30 gennaio 1945
Churchill obbliga re Pietro di Jugoslavia ad accettare le condizioni di Tito e di Subasic
Cedendo alle pressioni britanniche, re Pietro di Jugoslavia ha finito col piegarsi alle esigenze di Tito, che sono poi quelle di Mosca. La Reuter informa infatti che il Primo ministro del Governo Jugoslavo a Londra, Subasic, ha presentato a re Pietro le dimissioni del suo Gabinetto. Il re le ha accettate ma nello stesso tempo ha incaricato lo stesso Subasic di comporre il nuovo Governo.

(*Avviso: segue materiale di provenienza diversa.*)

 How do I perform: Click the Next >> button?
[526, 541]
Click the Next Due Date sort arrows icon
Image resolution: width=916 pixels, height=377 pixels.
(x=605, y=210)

L’agenzia inglese aggiunge che il sovrano si è finalmente rassegnato a firmare una dichiarazione nella quale trasmette i suoi poteri a una reggenza fino a che l’Assemblea costituente jugoslava avrà deciso sulla forma di Governo che verrà data allo Stato. Il corrispondente diplomatico della Reuter esprime la sua soddisfazione per la soluzione « realistica » della crisi Jugoslava e perché l’accordo Tito-Subasic entra in vigore, finalmente, col consenso di re Pietro. Tanto per salvare la faccia, re Pietro, mentre ha dovuto accettare la reggenza e confermare la sua fiducia a Subasic, si è riservato la facoltà puramente formale di scegliere i membri del Consiglio di Reggenza. Subasic ha costituito oggi stesso il nuovo Governo nel quale figurano, salvo un paio di eccezioni, gli stessi nomi del precedente e che si è immediatamente riunito. Tutti i suoi membri, con alla testa il Primo ministro, partiranno per Belgrado appena avranno a disposizione i necessari mezzi.